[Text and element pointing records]
· · · · · · ·

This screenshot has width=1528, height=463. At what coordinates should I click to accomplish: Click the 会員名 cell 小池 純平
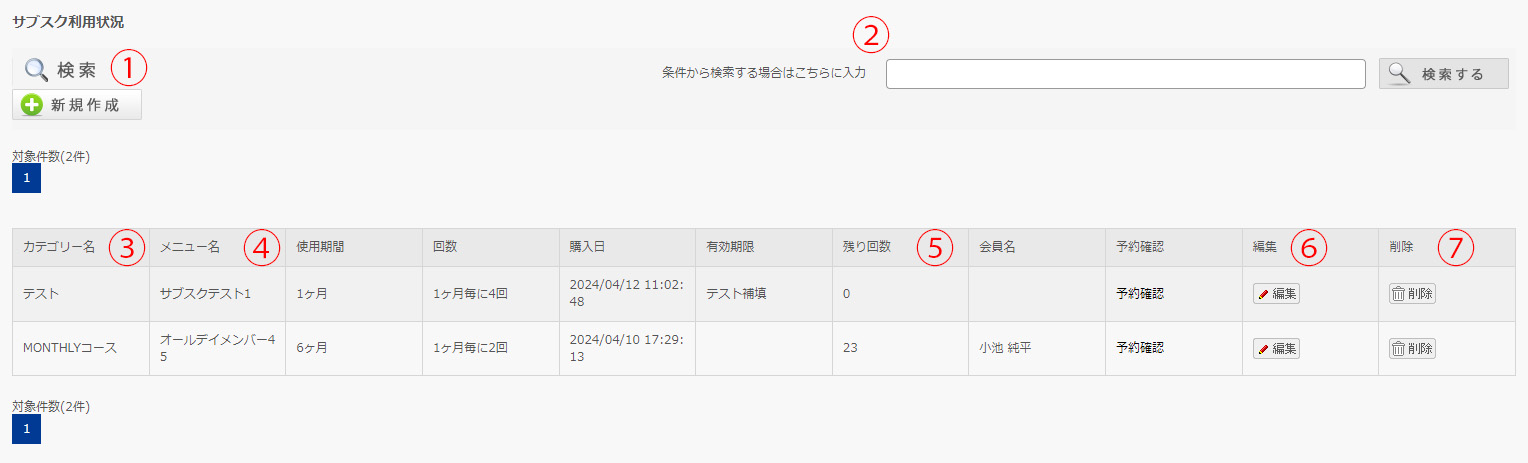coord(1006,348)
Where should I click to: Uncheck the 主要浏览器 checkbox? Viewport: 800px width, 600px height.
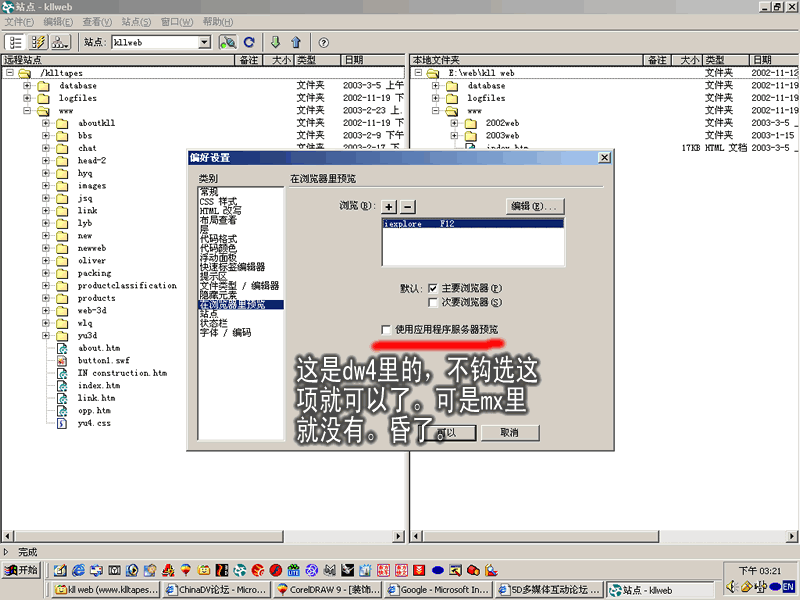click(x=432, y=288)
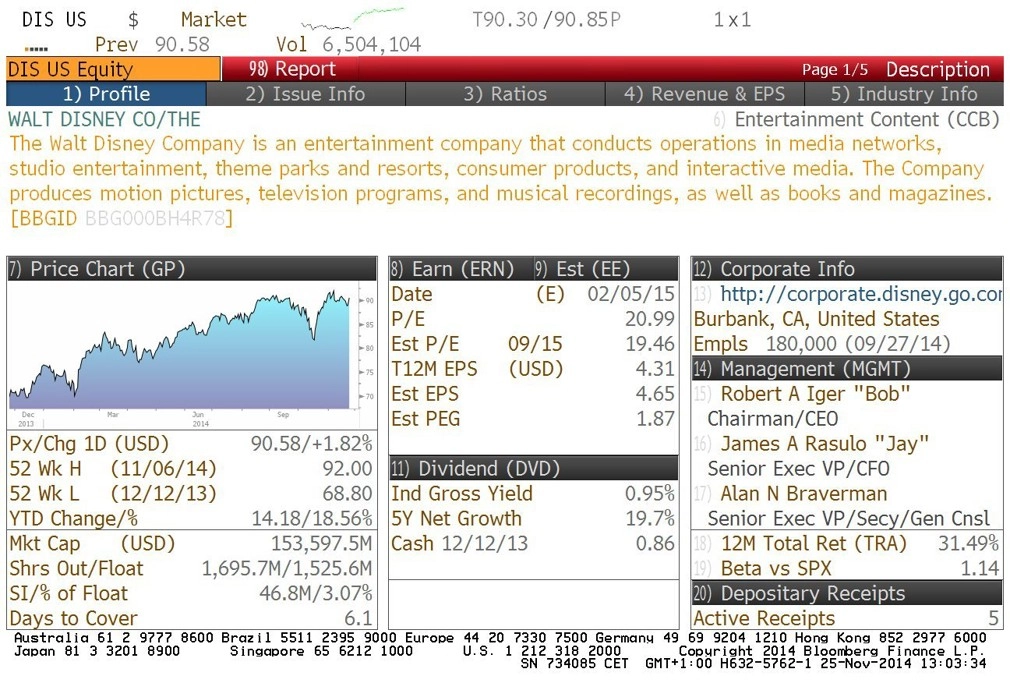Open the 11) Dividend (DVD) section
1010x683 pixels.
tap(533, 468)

· · · · · · ·

- [WHAT IS REQUIRED]:
Repeat these lines word for word, leaving the pictures out of your answer.

- [WRITTEN ANSWER]:
This screenshot has width=1528, height=463. At what coordinates should I click to accomplish: Click the 会員名 cell 小池 純平
coord(1006,348)
Where should I click to: Uncheck the 主要浏览器 checkbox? Viewport: 800px width, 600px height.
click(x=432, y=288)
Open the 11) Dividend (DVD) section
1010x683 pixels.
tap(533, 468)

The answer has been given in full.